Monday, May 21, 2007

Every Arizonan, Every American, should read this Arizona Herald article.

What will they say about us in 50 years?

"The locals had to know what was going on in there!"

I can't put a number on the many times I have heard this said in regard to the Polish people who lived near the worst of the worst of the concentration camps established by Nazi Germany. My suspicions and those of very well informed individuals who have meticulously researched the topic leads me to believe the very same sort of thing will be said about Americans, southern Arizonans to be specific, who now live parallel, consciously blindered, lives around Fort Huachuca.

Is it fair. Probably not. Most don't know. The dumbing down of America has distanced most of our citizens from critical thinking skills once taught in one room schools houses. Our working conditions/hours - among the worst in the "Developed World" keep most folks too tired and too busy to have time to contemplate issues in any depth. But those of us who have slipped through the cracks somehow have no excuse for allowing these attrocities -- albeit at a different networked level -- to be orchestrated from our backyards.

Uber-conservative fundamentalist Christians may not like to have monies go toward reproductive technologies that ultimately liberate women from the tyranny of biological accident -- well Uber-progressive inclusionist Gaiasts (Gaia-ists?) are just as adamant about refusing to allow genocide and radioactive poisoning of our earth and people. But Gaia isn't theological. It is cutting edge understanding of our worlds delicate balance. We have to stop allowing ignorance to be marketed and exported from the U.S. Words are far more powerful than bullets. That is why the words that come out of Fort Huachuca must be stopped.

"Fort Sneezy," some call it as the name spills out, "Waa-chew-kah" in same often mispronouned fashion that the noble saguaros that define the northern Sonoran Desert landscape that surrounds the Fort and its surrounding city of Sierra Vista. Sierra Vista is an Army town. The people there know what goes on inside the fences of the U.S. Army intelligence training post. They just don't like to think about it.

Read this article:
Priests Claim Torture; Arizona Army Post Says No and start thinking Tucson.
We have no excuse to feign ignorance.

The people in Tucson do know. I don't have permission to use her name, so I won't, but I can tell you about the swell of compassion that filled me when I heard a retired woman say in a local church gathering that she does all she can, but that she just cannot risk any political protest that could end up in arrest -- again. Her 6 months in a Federal Prison for protesting at the School of the Americas (renamed WHINSAC in an attempt to say that SOA has been closed) torture training was nothing she can stand to endure again.

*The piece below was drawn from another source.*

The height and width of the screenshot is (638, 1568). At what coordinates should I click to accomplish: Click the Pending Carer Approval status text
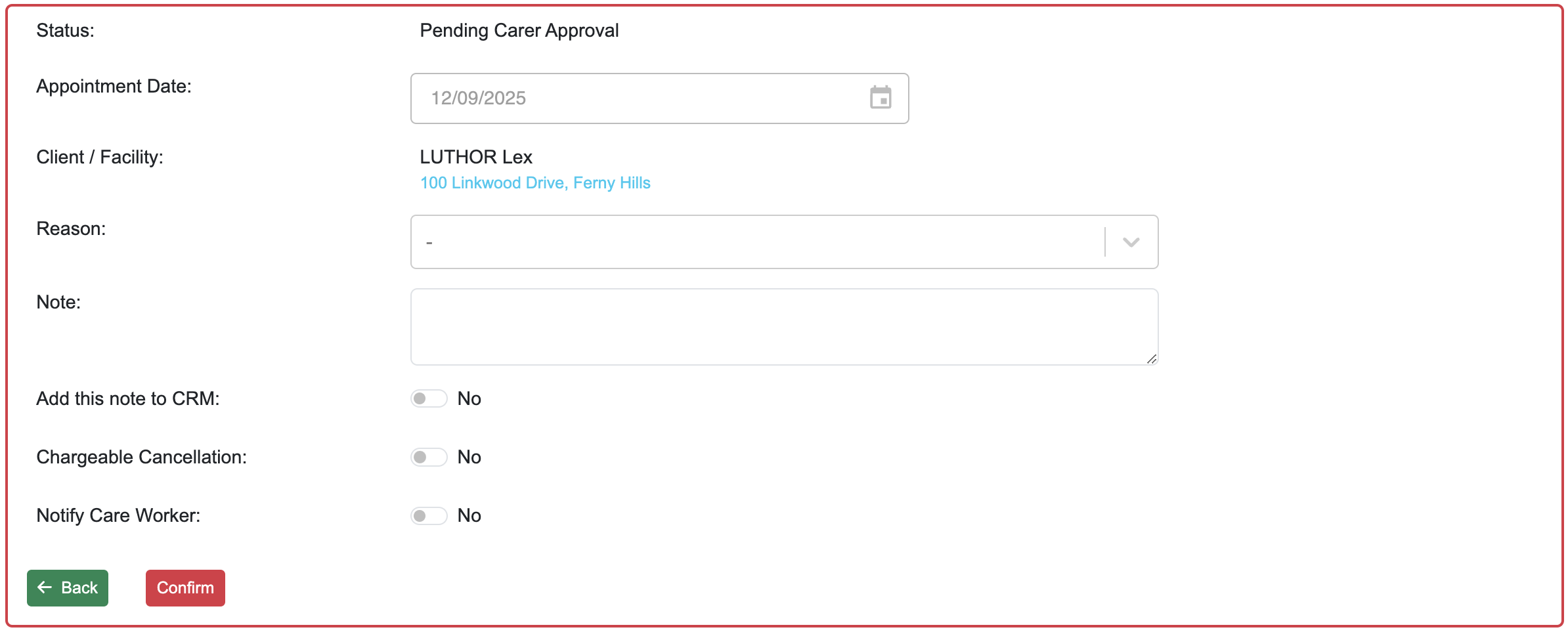pyautogui.click(x=519, y=30)
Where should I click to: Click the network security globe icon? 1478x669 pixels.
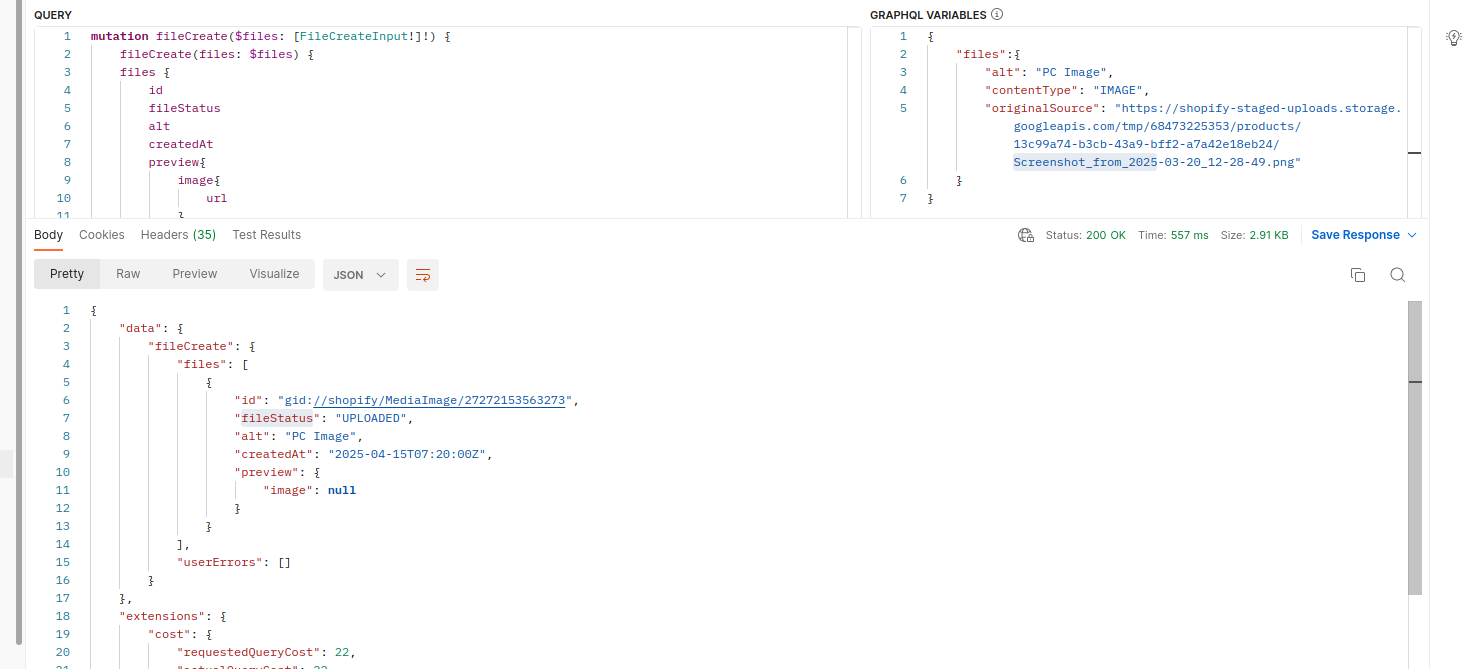tap(1025, 235)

I'm not going to compare my experience to hers, that would be ludicrous. My experience is milk sop compared to what she has known and survived. But the techniques that were used to attempt to silence her for her actions at Fort Benning, Georgia in and the techniques that are used to intimidate locals activists in Tucson are of the same ilk and probably carried out by folks responding to the same orders. See: Build Peace: It's Starting To Get Personal the blog post where I discuss the attacts on peaceful demonstrators by thugs who lauch their assaults from the private property that shields the local Armry recruiters from protests. Only Freepers and Republicans can protest or demonstrate on this private property. (Why is the Army allowed to hide behind private property restrictions, anyway? But that is best left for discussion in another post.)

SOA protesters are routinely arrested and jailed or imprisoned in an attempt to silence them. And some voices are more quiet after release, but the voice of their stories continue to loudly and clearly announce to an ever growing group of listeners.

Arrests of peaceful protestors in Tucson are getting to be fairly common place, but the voices will not stop. Reporting will continue through independent media and citizen journalism.

Peaceful marchers shot with "pepper" bullets.


Journalist arested on U of A campus.

Tucson Grannies among scores of "Grannies" across the nation arrested for attempt to enlist.

Christian Peacemakers Arrested

8 arrested in Tucson at Raytheon

To help you understand some of the overall climate in Arizona, we've been taught to turn our heads away from unpleasant governmental abuses for quite some time. This recent incident is a good summary.

"Here is another example of censorship. Louise Benally, Navajo, is resisting forced relocation on Navajo lands at Big Mountain, Ariz., where Peabody Coal attorneys orchestrated the so-called Navajo-Hopi Land Dispute. Louise compared the Long Walk and imprisonment at Bosque Redondo, N.M., in the 1860s to the war in Iraq and the U.S. treatment of women and children in Iraq. The article was censored. Louise's ancestors were among those who witnessed the rapes, murders and starvation of Navajos on the Long Walk and during imprisonment at Fort Sumner."


Okay, that is all I can write for now. Can't even proof this. I wish I had more time to make a smoother presentation and be a bit less in your face, but I am caring for my invalid 92 year old mother 24/7 -- and this even though I'm one of those folks accused of having no "family values." Yeah. Right.